Character sets

A character set is a set of alphabetic or other characters used to construct the words and other elementary units of (a) native language(s).

During the installation of the LN application you must choose a character set. So only one character set applies for the whole LN environment. Therefore only those languages can be stored which are supported by the character set that was chosen.

You can choose the following character set types:

  • single byte character sets
  • multi-byte character sets
  • Unicode character set
Single byte character sets

Single byte character sets only need one byte to store the character information. As a consequence max 256 characters are available. The ISO 8859 standard defines several characters sets, also called locales, to cover the characters of mainly the European languages.

Examples of single byte character sets are:

  • ISO 8859-1: mainly west European languages like French, German, Italian etc
  • ISO 8859-5: supporting Cyrillic languages (Russian).

The lower range, character 000 -127, is the same for all ISO 8859 character sets, the upper range character 128 – 255, is specific per locale.

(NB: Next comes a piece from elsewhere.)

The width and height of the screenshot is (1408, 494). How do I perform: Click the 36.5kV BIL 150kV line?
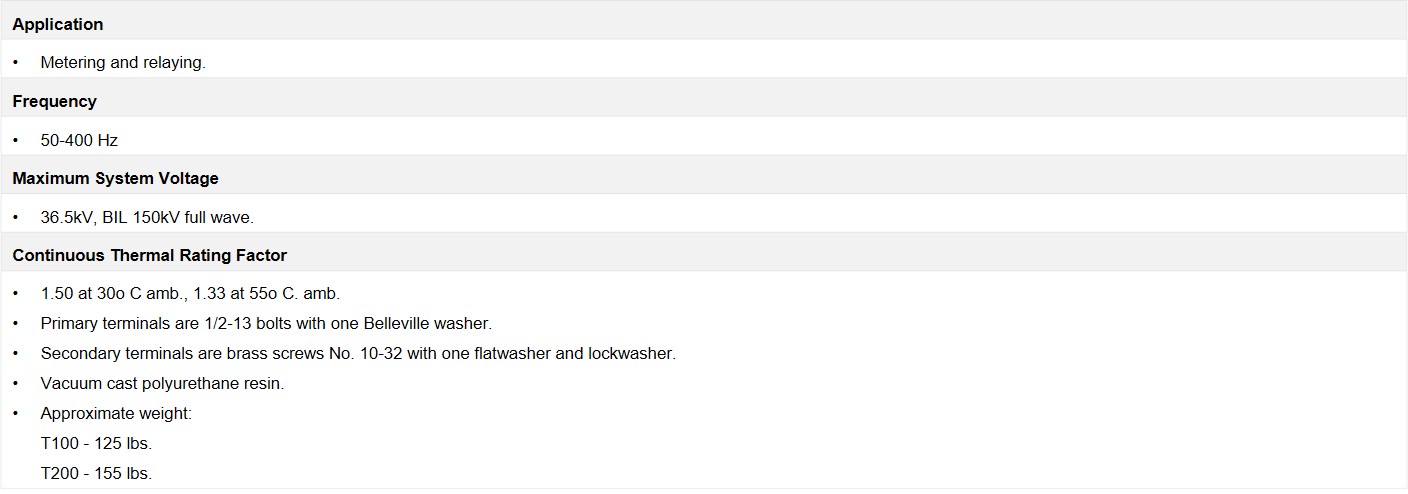147,217
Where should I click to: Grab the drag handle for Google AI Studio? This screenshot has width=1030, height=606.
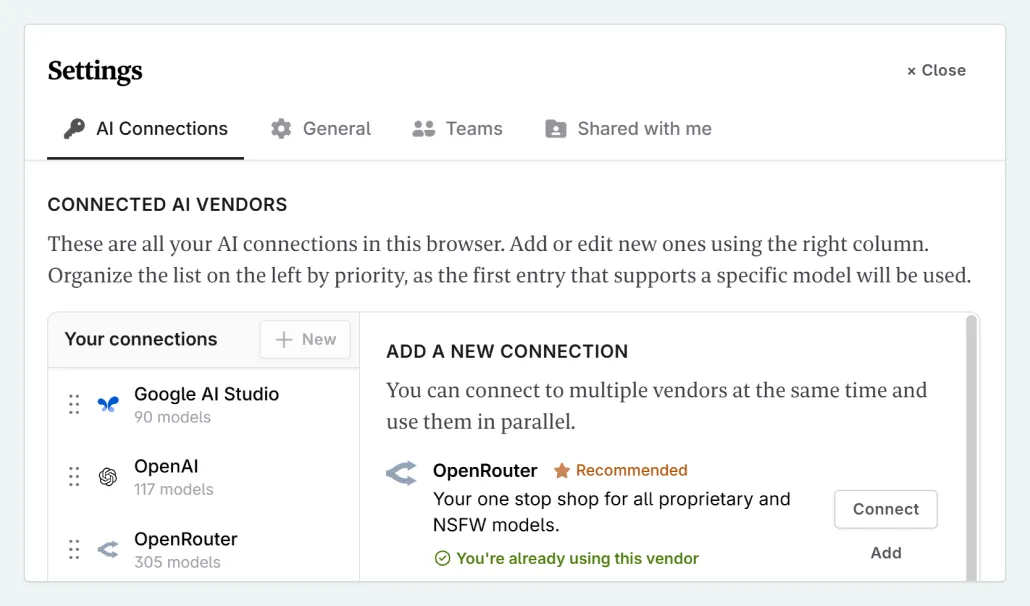click(74, 404)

The alphabet is encoded in the lower range and therefore the English language is supported with each ISO 8859 locale (English does not need any additional characters).

The sorting is binary based: The sorting is based on the order the characters are defined in the encoding. All upper case alphabetical characters, for instance, are sorted before the lower case alphabetical characters. For example, the ‘Z’ is sorted before the ‘a’.

Multi-byte character sets

Multi-byte characters sets are typically required for languages that have more than 256 characters. A typical example is Chinese. In the context of LN the multi-byte character sets require 4 bytes per character.

Examples of multi-byte character sets are:

  • BIG5: Chinese
  • Wansung: Korean

Sorting is binary based.

Unicode character set

The Unicode character set is a standardized character set supporting all (modern) languages. This takes away the limitation of supporting a small set of languages within one LN environment. When you choose Unicode as character set, you can have for example Chinese, English and French in one LN environment.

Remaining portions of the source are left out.